Sean at An NC Gun Blog reports that there is one small amendment dealing with storing firearms in a locked vehicle by a legislator or legislative employee.

Having scanned the entire bill, the repeal of the emergency powers gun ban under Chapter 36A of the General Statutes was not put in this bill as an amendment. As a number of posts since last Thursday have made clear, any such amendment would have mooted Bateman v. Perdue. That case challenged the constitutionality of the ban on off-premises possession of firearms and ammunition during declared States of Emergency.

Citizens Committee Weighs In On S. 594 And Bateman

The open letter sent out this afternoon by Paul Valone has now been slightly rewritten and is joined in by Alan Gottlieb of the Citizens Committee for the Right to Keep and Bear Arms (and the head of the Second Amendment Foundation).

The CalGuns Foundation sent out a tweet to it followers this evening stating that Bateman v. Perdue is of national importance.



In the shell game characterizing the North Carolina legislative process, a modified HB 650 passed the Senate Judiciary II Committee today and heads for the floor for its Second and Third Readings, quite probably tomorrow. With the legislature likely to recess on Friday, time is short. YOU MUST RESPOND IMMEDIATELY.

In its current version, HB 650 contains Castle Doctrine, parks carry, enhanced concealed handgun reciprocity, improvements to our concealed handgun law, and far more.

Sadly, HB 650 – and your rights – face a threat not from legislators, but from the efforts of an organization ostensibly dedicated to defending the Second Amendment. Below is an open letter to North Carolina gun rights supporters – but equally vital to gun rights supporters everywhere – which explains the problem.



To: North Carolina Gun Rights Supporters

From: GRNC President F. Paul Valone

CCRKBA Chairman Alan Gottlieb

Members of the NRA recently received postcards urging them to call NC Senate leadership in support of Senate Bill 594, described in the postcard as “an emergency powers bill [to] ensure that our Right to Keep and Bear Arms cannot be suspended” during declared states of emergency.

But while North Carolina’s state of emergency law is indeed a problem, SB 594 is the wrong solution. Worse, it seems to be a short-sighted effort by the NRA to grab credit for what some would have you believe to be a victory.

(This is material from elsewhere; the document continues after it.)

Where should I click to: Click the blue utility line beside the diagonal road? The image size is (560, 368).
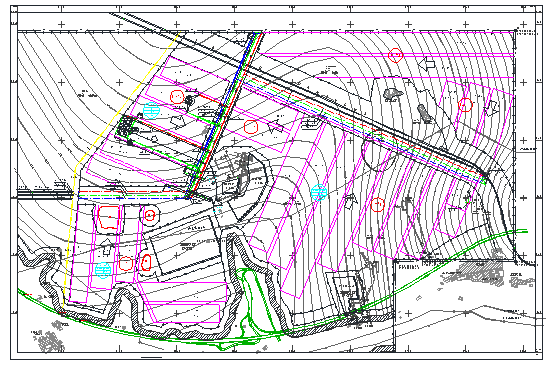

Why? Because it would render moot – and cause the dismissal – of crucial litigation to expand recognition of the Second Amendment in the U.S. Supreme Court. The case is Bateman v. Perdue. Together with the Michael Bateman, Virgil Green, Forrest Minges, and the Second Amendment Foundation, GRNC is working with Alan Gura – the winner of DC v. Heller and McDonald v. Chicago – the cases which led the Supreme Court to affirm the individual right to keep and bear arms.

Although GRNC has made numerous entreaties to NRA representatives to back the Bateman case, they have apparently fallen on deaf ears. Just as the NRA tried to derail the DC v. Heller decision in its early stages through its attempts to repeal the DC gun ban, now it apparently wants gun owners to regard GRNC – the state’s most vocal and effective gun rights organization – as somehow “anti-gun” for realizing that SB 594 is a short-sighted and misguided vehicle to advance gun rights.

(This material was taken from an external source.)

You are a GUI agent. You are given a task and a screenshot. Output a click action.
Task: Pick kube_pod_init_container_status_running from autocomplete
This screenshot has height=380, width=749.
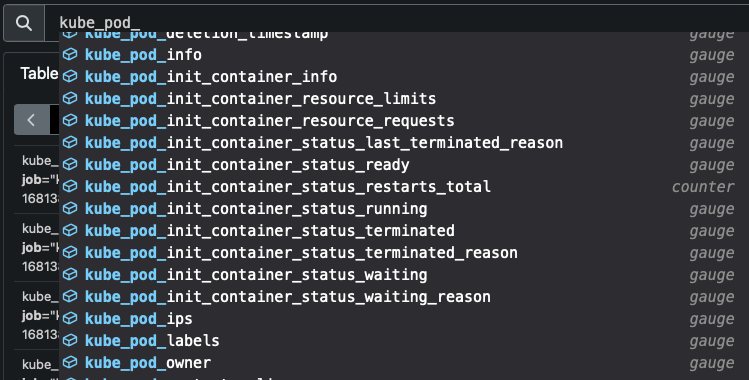click(399, 208)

Gun rights supporters have two choices:

Help the NRA achieve a narrow, short-sighted win by amending HB 650 or other gun bills to include language from SB 594, the now-dead “state of emergency” bill; or

Help Gura, SAF and GRNC expand the interpretation of the Second Amendment, which will not only render North Carolina’s state of emergency law unconstitutional, but will advance gun rights for everyone, everywhere.

Don’t support GRNC. Don’t support CCRKBA. Don’t support the NRA. SUPPORT THE SECOND AMENDMENT! And do so by helping Bateman v. Perdue expand your right to keep and bear arms.

Armatissimi e liberissimi,

F. Paul Valone

President, Grass Roots North Carolina

Alan M. Gottlieb

Chairman, Citizens Committee for the Right to Keep and Bear Arms

If you agree with this – and I hope you will – and you live in North Carolina, here is what you need to do:


  • Immediately all your state senator and tell him to pass HB 650 without amendments of any kind – especially to oppose efforts to add the contents SB 594; and
  • Immediately e-mail all members of the NC Senate with the message above.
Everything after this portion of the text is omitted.